**Task to complete**:
The answer must consist of each line below that contains the word "browser", copied in full.

**Items listed in a dataset**:
◆ ◆ ◆ ◆
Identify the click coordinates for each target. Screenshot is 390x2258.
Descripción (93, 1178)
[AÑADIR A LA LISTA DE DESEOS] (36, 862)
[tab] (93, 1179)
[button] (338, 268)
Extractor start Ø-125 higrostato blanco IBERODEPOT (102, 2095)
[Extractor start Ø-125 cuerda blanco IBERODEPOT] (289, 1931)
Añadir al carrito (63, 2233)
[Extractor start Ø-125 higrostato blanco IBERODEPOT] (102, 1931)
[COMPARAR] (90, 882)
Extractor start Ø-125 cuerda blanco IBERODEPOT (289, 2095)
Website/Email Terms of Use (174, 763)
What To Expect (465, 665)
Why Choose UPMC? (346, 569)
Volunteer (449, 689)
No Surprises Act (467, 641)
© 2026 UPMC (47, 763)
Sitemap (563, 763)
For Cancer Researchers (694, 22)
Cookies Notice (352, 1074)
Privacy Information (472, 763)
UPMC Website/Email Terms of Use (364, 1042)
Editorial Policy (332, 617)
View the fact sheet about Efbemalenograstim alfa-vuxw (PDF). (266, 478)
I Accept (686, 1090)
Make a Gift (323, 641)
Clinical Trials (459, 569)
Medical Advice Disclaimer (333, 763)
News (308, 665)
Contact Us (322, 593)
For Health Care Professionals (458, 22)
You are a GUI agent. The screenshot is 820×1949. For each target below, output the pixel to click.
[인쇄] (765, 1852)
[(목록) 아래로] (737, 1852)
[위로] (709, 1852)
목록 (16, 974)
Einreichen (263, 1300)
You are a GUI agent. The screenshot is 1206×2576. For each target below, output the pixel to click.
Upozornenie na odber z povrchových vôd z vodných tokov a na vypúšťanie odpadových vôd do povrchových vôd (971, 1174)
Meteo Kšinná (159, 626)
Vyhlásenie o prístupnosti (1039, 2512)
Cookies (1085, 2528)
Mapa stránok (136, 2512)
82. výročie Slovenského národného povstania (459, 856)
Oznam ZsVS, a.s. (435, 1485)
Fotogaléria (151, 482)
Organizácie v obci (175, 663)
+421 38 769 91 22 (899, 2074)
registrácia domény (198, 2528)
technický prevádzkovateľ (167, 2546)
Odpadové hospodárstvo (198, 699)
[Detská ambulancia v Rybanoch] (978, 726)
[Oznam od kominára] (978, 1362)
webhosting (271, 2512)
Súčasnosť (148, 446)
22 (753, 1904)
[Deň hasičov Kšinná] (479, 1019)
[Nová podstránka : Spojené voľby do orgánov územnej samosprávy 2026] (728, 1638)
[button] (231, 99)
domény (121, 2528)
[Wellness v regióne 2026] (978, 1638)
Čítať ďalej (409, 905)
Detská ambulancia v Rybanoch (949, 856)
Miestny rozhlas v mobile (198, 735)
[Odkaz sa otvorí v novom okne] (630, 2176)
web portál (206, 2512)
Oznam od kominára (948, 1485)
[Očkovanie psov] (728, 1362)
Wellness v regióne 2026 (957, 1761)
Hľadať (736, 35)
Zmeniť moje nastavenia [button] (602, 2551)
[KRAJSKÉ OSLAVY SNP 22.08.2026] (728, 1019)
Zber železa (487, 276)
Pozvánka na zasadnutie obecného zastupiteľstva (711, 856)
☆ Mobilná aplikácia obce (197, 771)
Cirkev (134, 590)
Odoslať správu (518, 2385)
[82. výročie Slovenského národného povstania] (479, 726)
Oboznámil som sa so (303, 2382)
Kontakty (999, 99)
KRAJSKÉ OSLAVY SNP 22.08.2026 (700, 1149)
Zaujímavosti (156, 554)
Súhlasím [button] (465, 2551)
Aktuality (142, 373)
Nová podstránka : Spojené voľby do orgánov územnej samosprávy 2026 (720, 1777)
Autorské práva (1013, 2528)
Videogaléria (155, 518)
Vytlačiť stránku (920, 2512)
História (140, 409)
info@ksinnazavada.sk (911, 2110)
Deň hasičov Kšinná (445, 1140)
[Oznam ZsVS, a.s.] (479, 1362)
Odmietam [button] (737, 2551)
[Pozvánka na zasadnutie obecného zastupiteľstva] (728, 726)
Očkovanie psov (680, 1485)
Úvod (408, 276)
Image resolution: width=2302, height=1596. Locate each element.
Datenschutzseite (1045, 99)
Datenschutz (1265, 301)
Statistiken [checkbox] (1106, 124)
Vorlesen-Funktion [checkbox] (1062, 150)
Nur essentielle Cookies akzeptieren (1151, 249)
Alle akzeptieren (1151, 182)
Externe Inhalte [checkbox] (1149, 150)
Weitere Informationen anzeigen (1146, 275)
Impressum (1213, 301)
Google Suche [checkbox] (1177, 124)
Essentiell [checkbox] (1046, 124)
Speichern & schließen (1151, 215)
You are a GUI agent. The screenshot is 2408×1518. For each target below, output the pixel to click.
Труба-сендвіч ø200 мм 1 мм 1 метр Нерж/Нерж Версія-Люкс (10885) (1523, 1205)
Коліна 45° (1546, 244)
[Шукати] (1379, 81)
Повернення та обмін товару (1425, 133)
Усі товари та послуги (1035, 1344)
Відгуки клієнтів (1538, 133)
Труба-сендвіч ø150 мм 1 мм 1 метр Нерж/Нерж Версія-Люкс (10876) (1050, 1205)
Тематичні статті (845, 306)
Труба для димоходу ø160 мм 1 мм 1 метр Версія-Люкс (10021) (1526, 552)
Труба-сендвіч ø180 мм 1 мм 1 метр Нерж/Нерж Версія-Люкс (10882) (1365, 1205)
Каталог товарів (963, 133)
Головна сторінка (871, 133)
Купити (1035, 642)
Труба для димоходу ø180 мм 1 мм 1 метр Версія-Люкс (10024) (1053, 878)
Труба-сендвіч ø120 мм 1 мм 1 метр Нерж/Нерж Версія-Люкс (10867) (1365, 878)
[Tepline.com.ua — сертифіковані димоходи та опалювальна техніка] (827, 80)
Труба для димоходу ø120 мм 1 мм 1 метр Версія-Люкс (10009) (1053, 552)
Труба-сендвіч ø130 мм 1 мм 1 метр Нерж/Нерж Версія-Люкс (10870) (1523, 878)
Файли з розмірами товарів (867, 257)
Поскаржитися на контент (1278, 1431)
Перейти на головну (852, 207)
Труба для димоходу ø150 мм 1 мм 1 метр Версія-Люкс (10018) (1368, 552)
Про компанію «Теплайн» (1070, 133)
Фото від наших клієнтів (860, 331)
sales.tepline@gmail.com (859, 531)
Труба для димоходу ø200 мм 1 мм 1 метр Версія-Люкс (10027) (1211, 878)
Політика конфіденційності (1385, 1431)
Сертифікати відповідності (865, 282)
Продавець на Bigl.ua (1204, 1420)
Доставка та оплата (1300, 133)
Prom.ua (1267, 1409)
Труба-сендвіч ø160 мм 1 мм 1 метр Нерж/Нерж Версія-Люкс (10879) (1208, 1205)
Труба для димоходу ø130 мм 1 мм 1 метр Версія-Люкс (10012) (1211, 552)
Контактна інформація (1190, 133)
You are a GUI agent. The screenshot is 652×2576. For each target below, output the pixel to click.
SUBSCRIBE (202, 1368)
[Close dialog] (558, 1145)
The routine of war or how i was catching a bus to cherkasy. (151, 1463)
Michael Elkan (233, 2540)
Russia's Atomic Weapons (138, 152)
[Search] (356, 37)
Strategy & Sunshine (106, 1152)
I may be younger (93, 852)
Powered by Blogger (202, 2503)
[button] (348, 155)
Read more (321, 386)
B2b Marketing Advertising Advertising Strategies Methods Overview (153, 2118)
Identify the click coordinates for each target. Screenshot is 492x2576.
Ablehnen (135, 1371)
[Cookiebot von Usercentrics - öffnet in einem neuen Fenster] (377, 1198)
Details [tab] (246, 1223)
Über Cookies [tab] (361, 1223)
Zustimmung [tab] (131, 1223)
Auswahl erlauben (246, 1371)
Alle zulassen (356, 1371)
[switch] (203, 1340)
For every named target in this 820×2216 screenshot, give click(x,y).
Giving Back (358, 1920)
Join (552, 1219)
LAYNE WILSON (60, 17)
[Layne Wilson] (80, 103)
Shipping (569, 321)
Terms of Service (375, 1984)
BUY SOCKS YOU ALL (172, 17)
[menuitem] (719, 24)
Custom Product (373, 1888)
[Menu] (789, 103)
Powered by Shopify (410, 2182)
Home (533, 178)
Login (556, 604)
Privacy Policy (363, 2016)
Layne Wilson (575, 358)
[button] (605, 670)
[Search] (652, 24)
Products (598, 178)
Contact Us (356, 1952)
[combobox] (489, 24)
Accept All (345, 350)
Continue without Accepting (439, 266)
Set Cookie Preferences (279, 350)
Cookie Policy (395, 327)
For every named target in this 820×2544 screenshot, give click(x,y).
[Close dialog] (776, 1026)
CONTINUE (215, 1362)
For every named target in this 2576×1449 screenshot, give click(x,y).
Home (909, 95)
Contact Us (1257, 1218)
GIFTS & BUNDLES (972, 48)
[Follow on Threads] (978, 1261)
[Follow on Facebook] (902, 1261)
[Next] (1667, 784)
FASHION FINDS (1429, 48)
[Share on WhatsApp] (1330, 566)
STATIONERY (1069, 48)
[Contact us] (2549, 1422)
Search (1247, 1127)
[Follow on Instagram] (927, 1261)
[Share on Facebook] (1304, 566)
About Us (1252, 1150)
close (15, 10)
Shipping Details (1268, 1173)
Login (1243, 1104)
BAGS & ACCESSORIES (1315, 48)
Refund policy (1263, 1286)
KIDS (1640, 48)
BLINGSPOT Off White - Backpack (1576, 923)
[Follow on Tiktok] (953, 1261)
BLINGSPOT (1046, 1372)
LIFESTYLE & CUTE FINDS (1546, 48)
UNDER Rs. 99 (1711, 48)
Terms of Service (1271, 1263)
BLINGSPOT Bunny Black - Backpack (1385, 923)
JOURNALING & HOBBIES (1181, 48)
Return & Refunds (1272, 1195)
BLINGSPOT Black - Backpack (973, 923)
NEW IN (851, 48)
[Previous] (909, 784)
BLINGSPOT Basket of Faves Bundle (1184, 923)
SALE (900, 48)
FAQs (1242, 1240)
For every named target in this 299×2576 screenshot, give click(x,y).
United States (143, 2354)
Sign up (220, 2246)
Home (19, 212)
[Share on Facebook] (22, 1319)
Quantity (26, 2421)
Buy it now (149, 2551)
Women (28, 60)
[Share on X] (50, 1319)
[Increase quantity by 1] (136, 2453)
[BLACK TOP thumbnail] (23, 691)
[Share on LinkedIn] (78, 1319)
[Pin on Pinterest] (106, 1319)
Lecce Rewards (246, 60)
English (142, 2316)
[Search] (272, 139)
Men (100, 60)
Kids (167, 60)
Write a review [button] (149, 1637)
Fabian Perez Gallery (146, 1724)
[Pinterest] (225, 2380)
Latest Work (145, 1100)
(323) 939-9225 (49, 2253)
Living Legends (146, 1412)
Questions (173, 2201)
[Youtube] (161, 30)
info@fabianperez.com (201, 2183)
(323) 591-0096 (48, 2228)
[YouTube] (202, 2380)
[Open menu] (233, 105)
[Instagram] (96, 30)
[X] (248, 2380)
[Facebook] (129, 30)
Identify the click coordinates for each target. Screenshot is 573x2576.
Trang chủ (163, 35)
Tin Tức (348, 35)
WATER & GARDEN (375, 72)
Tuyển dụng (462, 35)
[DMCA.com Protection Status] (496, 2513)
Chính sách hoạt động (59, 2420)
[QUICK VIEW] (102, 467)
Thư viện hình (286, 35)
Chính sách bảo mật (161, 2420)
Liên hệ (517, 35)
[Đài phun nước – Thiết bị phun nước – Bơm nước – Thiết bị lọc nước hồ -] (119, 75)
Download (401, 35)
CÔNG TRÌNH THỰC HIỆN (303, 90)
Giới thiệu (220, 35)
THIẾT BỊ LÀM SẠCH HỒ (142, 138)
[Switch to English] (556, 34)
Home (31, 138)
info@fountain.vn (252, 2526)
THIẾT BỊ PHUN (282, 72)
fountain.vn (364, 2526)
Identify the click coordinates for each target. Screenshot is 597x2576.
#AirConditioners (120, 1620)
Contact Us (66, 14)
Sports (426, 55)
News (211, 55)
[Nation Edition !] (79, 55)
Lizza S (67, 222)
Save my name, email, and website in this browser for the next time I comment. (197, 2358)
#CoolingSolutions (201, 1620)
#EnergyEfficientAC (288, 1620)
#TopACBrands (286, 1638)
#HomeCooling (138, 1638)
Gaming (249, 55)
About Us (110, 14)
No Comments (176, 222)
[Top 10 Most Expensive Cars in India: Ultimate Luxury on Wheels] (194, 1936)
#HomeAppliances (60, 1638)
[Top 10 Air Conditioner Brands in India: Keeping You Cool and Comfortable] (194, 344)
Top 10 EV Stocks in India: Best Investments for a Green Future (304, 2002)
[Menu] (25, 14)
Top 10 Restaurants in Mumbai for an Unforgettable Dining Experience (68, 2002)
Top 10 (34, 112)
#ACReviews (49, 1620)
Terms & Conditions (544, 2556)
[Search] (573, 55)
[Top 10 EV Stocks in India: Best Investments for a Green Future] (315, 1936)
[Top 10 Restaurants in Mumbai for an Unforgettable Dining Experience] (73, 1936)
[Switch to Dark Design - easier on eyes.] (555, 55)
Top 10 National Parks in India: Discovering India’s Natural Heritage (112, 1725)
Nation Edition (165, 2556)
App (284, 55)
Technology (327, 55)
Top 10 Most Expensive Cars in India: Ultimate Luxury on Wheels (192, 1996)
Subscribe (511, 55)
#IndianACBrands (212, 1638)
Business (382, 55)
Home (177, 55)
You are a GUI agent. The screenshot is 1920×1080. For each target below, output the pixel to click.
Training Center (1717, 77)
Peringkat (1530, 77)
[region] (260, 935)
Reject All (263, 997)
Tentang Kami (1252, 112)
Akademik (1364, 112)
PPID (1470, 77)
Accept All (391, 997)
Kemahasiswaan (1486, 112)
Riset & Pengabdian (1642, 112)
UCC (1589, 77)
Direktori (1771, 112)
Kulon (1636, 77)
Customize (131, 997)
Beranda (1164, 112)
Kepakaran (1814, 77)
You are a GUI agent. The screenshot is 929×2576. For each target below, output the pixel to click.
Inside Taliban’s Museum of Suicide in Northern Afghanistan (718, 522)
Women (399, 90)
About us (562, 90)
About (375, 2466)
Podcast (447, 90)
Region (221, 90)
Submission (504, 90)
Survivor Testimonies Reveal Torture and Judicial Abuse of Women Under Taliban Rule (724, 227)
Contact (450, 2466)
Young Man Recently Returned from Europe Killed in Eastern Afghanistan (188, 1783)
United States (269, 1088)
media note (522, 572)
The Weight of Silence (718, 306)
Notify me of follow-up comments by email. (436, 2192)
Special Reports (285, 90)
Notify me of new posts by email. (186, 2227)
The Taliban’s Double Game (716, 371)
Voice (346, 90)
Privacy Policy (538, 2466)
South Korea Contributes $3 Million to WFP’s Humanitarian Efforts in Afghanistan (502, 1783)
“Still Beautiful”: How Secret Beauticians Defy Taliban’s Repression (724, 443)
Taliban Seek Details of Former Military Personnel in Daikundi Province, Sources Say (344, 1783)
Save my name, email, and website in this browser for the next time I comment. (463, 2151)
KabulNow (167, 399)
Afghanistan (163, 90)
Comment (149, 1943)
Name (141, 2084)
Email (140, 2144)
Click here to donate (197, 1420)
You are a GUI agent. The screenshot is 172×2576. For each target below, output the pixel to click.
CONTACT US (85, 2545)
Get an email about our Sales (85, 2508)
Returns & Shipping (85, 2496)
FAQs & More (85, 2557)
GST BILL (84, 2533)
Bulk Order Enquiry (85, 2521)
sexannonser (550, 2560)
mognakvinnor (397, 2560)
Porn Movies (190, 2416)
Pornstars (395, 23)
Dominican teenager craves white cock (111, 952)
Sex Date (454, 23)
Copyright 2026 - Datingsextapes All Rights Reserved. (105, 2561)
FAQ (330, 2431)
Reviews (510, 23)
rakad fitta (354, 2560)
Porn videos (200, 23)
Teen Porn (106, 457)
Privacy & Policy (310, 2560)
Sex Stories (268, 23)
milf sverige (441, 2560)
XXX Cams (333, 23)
◆ ◆ ◆ ◆
**Exercise answer**:
Save my name, email, and website in this browser for the next time I comment. (197, 2358)
Save my name, email, and website in this browser for the next time I comment. (463, 2151)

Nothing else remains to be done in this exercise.